"""Tests for the GFS ↔ ERA5 variable mapping tables.

These are pure-data tests — no network, no cfgrib, no xarray I/O. They
protect against accidental breakage of the lookup tables that the GFS
fetcher in ``src/init_sources/gfs.py`` depends on.
"""

from __future__ import annotations

import numpy as np
import pytest

from src.init_sources import variable_mapping as vm


class TestSurfaceVarsLookup:
    def test_all_surface_vars_return_short_name_and_scale(self):
        for era5_name, (short, (scale, offset)) in vm.SURFACE_VARS.items():
            assert isinstance(era5_name, str) and era5_name
            assert isinstance(short, str) and short
            assert isinstance(scale, float)
            assert isinstance(offset, float)

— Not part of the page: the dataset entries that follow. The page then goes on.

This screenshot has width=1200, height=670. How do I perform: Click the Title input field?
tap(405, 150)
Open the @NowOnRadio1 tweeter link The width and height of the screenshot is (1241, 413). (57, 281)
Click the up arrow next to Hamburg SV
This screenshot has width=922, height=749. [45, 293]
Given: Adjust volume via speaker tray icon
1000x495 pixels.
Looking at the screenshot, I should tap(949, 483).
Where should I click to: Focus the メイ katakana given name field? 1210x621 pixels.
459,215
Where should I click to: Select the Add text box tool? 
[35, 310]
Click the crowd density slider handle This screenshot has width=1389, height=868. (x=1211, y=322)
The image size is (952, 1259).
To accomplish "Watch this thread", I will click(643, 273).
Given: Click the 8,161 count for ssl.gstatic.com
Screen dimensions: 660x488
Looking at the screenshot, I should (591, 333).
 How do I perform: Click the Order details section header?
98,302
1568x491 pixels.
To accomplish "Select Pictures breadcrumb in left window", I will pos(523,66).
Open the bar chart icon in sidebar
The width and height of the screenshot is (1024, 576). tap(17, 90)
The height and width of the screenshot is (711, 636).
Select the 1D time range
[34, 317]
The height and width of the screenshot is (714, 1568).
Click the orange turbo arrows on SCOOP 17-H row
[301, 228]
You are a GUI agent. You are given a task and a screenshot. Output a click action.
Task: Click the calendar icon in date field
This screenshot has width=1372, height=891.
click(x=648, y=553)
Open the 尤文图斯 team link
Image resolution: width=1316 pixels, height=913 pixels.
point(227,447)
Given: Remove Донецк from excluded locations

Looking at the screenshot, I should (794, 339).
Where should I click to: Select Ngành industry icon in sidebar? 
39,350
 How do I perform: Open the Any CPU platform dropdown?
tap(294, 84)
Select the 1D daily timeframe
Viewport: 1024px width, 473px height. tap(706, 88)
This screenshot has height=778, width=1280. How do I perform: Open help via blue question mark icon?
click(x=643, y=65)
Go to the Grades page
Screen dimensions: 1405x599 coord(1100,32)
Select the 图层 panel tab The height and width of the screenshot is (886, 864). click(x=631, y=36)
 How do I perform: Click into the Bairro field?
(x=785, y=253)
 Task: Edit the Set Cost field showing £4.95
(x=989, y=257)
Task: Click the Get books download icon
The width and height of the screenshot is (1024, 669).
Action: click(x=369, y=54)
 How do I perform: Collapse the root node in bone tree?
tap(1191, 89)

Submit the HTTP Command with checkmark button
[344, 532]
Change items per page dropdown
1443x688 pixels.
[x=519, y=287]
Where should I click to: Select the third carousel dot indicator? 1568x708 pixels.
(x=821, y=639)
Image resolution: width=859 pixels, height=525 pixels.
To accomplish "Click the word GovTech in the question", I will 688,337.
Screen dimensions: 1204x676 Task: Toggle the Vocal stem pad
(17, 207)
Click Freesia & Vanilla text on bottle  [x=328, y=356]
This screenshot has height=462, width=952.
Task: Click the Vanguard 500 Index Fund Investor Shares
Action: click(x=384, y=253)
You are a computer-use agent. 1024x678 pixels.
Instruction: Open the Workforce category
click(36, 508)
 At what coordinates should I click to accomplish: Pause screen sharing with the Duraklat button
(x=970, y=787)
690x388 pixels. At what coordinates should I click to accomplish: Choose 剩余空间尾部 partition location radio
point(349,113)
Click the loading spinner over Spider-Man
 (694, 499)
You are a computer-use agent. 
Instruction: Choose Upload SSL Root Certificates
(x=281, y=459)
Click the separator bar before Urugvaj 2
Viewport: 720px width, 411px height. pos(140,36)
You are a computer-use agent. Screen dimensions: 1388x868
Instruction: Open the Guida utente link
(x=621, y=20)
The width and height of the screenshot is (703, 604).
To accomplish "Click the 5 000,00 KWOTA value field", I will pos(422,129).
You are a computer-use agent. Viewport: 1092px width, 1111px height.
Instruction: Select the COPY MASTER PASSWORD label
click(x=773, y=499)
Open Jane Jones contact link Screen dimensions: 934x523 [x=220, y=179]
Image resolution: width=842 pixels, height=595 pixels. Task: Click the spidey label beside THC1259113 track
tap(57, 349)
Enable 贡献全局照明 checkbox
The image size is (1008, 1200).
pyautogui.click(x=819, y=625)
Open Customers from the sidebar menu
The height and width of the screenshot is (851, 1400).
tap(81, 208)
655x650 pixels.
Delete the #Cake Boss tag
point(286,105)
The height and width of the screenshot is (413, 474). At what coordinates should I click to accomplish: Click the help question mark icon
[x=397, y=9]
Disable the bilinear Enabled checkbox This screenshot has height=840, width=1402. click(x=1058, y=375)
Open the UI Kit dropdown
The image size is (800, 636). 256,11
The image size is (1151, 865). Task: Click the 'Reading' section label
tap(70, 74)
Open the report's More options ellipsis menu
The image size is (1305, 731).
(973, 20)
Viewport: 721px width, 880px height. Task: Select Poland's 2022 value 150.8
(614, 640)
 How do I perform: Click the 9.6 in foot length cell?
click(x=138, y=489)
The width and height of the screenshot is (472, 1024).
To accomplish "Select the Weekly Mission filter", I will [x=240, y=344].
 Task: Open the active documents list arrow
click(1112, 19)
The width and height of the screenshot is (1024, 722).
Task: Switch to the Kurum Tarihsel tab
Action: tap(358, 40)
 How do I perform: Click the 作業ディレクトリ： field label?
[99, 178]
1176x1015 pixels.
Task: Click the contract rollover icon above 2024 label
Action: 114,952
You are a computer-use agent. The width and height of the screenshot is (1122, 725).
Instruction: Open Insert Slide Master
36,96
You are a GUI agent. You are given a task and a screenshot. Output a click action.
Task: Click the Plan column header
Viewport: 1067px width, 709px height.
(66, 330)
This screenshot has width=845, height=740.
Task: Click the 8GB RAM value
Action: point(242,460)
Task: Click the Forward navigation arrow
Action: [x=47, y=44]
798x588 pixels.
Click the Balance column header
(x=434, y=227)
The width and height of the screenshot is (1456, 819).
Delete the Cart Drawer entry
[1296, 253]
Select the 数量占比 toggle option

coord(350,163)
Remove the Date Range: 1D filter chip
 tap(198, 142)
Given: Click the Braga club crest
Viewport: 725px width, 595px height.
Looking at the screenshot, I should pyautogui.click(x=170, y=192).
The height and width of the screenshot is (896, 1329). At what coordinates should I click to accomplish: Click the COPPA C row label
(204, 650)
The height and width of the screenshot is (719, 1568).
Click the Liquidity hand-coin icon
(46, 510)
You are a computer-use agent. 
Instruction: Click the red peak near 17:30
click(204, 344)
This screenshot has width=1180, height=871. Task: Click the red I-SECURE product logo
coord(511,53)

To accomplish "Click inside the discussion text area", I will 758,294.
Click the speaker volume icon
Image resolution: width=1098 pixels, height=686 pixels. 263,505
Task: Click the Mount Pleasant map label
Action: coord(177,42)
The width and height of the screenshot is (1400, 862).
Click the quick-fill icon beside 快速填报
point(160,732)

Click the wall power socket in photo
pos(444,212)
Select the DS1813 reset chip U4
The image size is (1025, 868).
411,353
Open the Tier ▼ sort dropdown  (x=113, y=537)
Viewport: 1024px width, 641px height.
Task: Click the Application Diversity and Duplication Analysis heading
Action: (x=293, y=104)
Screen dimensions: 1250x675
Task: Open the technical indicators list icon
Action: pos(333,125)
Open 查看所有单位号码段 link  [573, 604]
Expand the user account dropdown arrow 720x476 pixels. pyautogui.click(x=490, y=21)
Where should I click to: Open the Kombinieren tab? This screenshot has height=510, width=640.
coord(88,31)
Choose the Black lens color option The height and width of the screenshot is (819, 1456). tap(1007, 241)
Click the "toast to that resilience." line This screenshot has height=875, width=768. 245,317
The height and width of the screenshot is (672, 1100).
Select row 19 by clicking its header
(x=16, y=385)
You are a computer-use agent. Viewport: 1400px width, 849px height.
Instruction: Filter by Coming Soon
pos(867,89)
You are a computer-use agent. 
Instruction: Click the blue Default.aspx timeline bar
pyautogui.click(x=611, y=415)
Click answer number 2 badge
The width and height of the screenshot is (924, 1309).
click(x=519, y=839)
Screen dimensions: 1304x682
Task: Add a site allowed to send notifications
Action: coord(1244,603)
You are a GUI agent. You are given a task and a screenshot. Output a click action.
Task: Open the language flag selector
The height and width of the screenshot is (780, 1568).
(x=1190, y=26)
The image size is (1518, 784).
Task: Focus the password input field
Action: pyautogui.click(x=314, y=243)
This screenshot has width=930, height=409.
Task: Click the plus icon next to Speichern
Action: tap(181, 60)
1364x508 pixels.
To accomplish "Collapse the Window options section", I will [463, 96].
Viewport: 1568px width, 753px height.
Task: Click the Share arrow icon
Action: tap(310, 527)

    def test_expected_surface_vars_present(self):
        # These 5 surface fields are load-bearing for GraphCast init.
        expected = {
            "2m_temperature", "10m_u_component_of_wind",
            "10m_v_component_of_wind", "mean_sea_level_pressure",
            "total_precipitation_6hr",
        }
        assert expected <= set(vm.SURFACE_VARS.keys()), (
            "Missing surface vars — GraphCast will refuse to init without them"
        )

    def test_precipitation_converts_mm_to_m(self):
        # GFS ``tp`` is kg/m² (≡ mm of liquid water); ERA5 is m.
        # 12 mm of rain → 0.012 m.
        scale, offset = vm.SURFACE_VARS["total_precipitation_6hr"][1]
        assert scale == pytest.approx(1e-3)
        assert offset == 0.0

    def test_temperature_is_already_kelvin(self):
        # Both GFS and ERA5 ship t2m in Kelvin — no conversion.
        scale, offset = vm.SURFACE_VARS["2m_temperature"][1]
        assert scale == 1.0
        assert offset == 0.0

    def test_surface_short_names_are_eccodes_not_cfgrib(self):
        # Phase 2 regression: cfgrib's ``filter_by_keys`` takes the ecCodes
        # shortName (``2t``, ``10u``, ``10v``, etc.), NOT cfgrib's output
        # xarray variable name (``t2m``, ``u10``, ``v10``). Getting this
        # wrong returns an empty Dataset silently — the first smoke run
        # burned ~$3 of A100 discovering it.
        expected_eccodes_names = {
            "2m_temperature":          "2t",
            "10m_u_component_of_wind": "10u",
            "10m_v_component_of_wind": "10v",
            "mean_sea_level_pressure": "prmsl",
            "total_precipitation_6hr": "tp",
        }
        for era5_name, eccodes in expected_eccodes_names.items():
            assert vm.SURFACE_VARS[era5_name][0] == eccodes, (
                f"{era5_name!r}: must use ecCodes shortName "
                f"{eccodes!r}, not cfgrib output name"
            )


class TestPressureLevelVarsLookup:
    def test_geopotential_converts_gpm_to_m2s2(self):
        # GFS `gh` is geopotential HEIGHT in geopotential metres; ERA5
        # stores geopotential (height × g) in m²/s². Check the scale is g.
        scale, offset = vm.PRESSURE_LEVEL_VARS["geopotential"][1]
        assert scale == pytest.approx(9.80665)
        assert offset == 0.0

    def test_six_pressure_level_variables_present(self):
        expected = {
            "temperature", "specific_humidity", "u_component_of_wind",
            "v_component_of_wind", "vertical_velocity", "geopotential",
        }
        assert expected <= set(vm.PRESSURE_LEVEL_VARS.keys())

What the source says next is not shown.